More recently, NIRS was validated as a tool for measuring cerebrovascular autoregulation (80). Correlating changes in oxygen saturation with fluctuations of arterial blood pressure over time can detect an impairment in the CBF autoregulation. Several studies correlated impaired autoregulation with worse neurological outcome after cardiac arrest. In a study in adults a combined measure of tissue oxygenation and blood pressure was performed daily for the first 3 days after CA. Impaired autoregulation on days 1–3 after cardiac arrest was associated with increased mortality at 3 months (81). In another study, impaired autoregulation was found in 35% patients during the first 24 h after cardiac arrest and was correlated with worse outcomes (82). Since hypotension after cardiac arrest was shown to be deleterious and higher blood pressure after cardiac arrest were associated with favorable outcomes (83, 84), it is important to maintain the blood pressure in an optimum range for cerebral perfusion. Important studies by Lee et al. generated an index of vasomotor reactivity by correlating relative tissue hemoglobin with mean arterial pressure (MAP), and based on this index, the optimal MAP range with most robust autoregulation can be identified (28, 85). In a landmark pilot study in 35 pediatric patients monitored with NIRS after cardiac arrest, patients who spent more time with MAP below the optimal autoregulatory range during the first 48 h after cardiac arrest had worse outcomes (27). Thus, combining real-time NIRS with continuous blood pressure monitoring might not only be used as a tool for prognostication early after cardiac arrest, and may serve as a measure of goal-directed blood pressure management after cardiac arrest.

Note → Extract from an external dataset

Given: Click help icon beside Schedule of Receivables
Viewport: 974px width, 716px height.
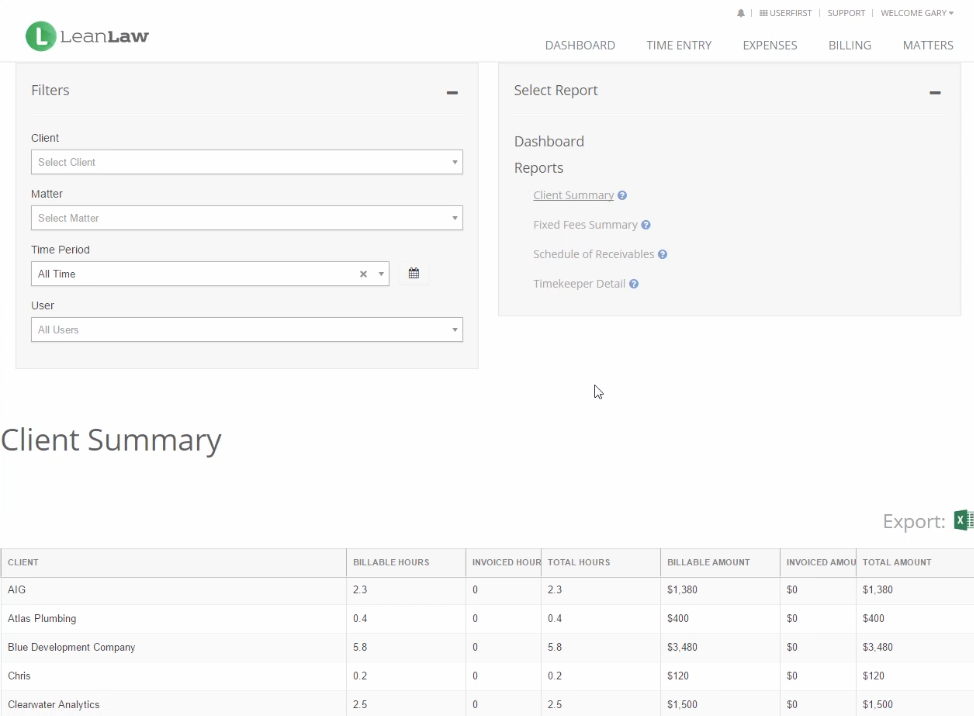Looking at the screenshot, I should tap(663, 254).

The cerebrovascular reactivity to changes in arterial carbon dioxide tension (CO₂ reactivity), accountable for a 3% decrease in CBF in response to a 1 mmHg decrease in pCO₂ (86), appears to be maintained after cardiac arrest (70). Thus, hyperventilation after cardiac arrest might induce cerebral vasoconstriction and a secondary ischemic insult and should, therefore, be avoided.

In summary, there are relatively few studies assessing CBF post-resuscitation in adults, and even fewer studies in children. CBF varies greatly from infancy to adolescence, and thus pediatric studies of CBF should group data for each age group (neonate, infant, toddler, school age, and adolescent) to allow for meaningful interpretation of results. The limiting factor for assessing CBF after cardiac arrest is a reliable non-invasive device that can be used at the bedside and allow for serial measurements of cerebral perfusion. TCD could offer non-invasive repeated measures of cerebral perfusion, and is largely underutilized after cardiac arrest. There are good data to support that decreases in CBF correlate with decreases in cerebral oxygenation (1, 42) and thus NIRS could provide some guidance post-resuscitation especially to guide maintenance of blood pressure within the range with most robust autoregulation (27).

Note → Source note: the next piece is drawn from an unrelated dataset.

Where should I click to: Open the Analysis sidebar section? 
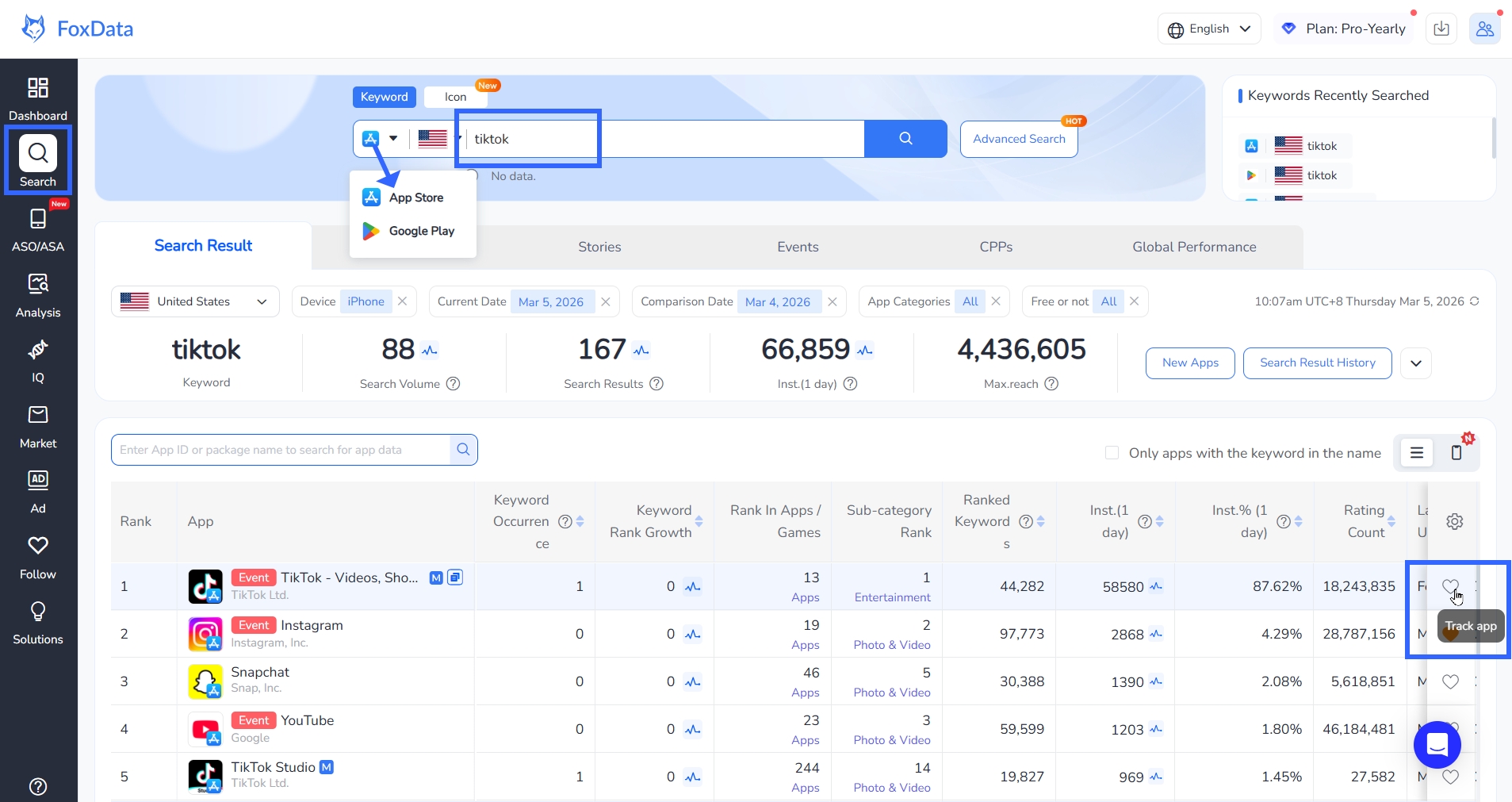pyautogui.click(x=38, y=294)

In conclusion, we reviewed here CBF changes in animal models and in adult and pediatric patients after cardiac arrest. There are many challenges to the assessment of perfusion after cardiac arrest. Multidisciplinary and multi-institutional collaborations are necessary to fully evaluate CBF dysregulation in pediatrics, as CBF varies vastly in an age-dependent manner. Understanding cerebral perfusion after cardiac arrest would be beneficial in guiding current therapies, assessing novel vasoactive therapies, and prognostication.